Stored data entries
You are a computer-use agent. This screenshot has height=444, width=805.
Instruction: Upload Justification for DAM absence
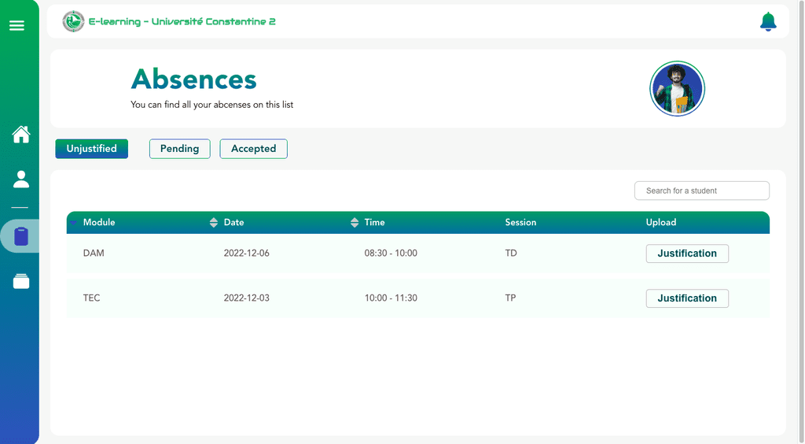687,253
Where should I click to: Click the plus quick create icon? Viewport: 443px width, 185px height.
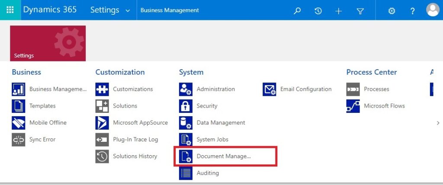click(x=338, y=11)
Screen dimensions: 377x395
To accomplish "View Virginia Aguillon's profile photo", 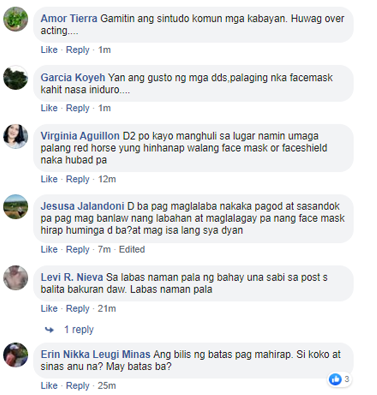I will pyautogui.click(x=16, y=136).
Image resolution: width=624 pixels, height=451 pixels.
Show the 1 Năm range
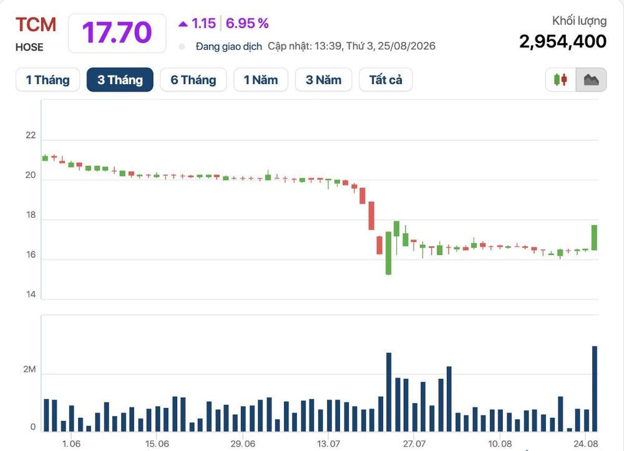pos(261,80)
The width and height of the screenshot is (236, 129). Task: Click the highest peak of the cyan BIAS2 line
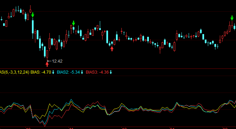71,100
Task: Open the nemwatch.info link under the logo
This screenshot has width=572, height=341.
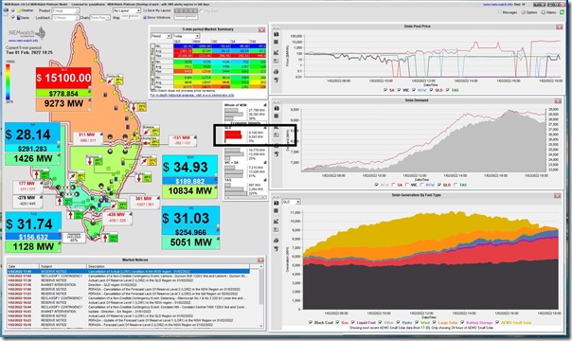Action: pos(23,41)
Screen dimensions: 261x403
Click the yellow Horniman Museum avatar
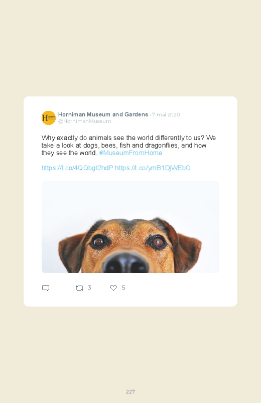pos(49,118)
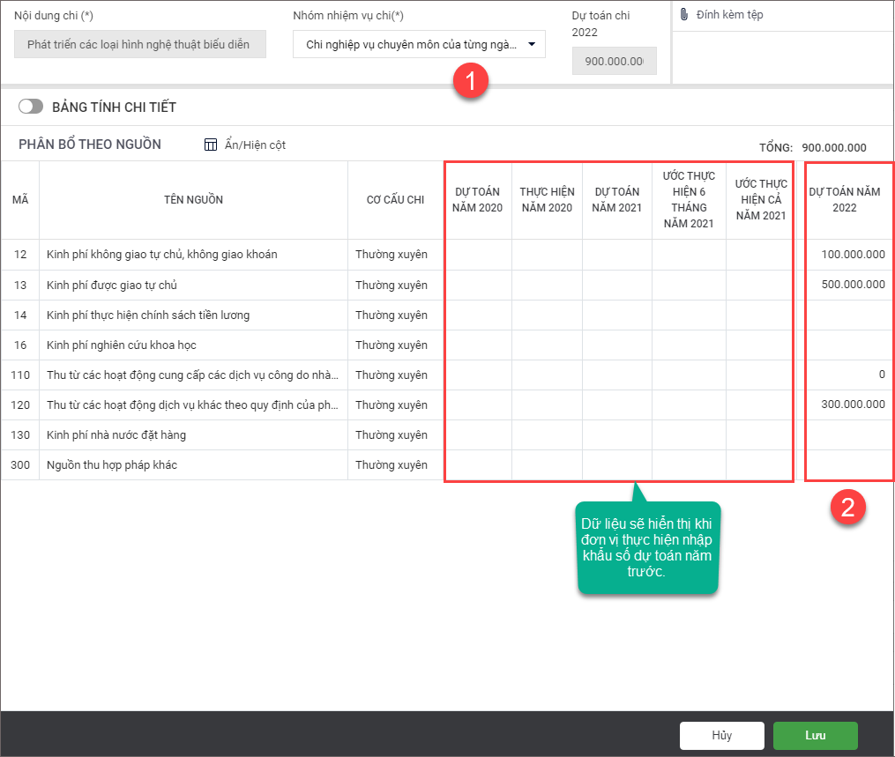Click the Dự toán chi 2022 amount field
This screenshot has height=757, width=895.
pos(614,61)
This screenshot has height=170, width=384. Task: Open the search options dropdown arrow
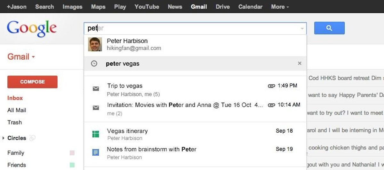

- [Task item]:
Only lines that contain "dimensions" are needed, so copy each of them from the data.

- [Problem solution]:
Screen dimensions: 377x395
Screen dimensions: 261x403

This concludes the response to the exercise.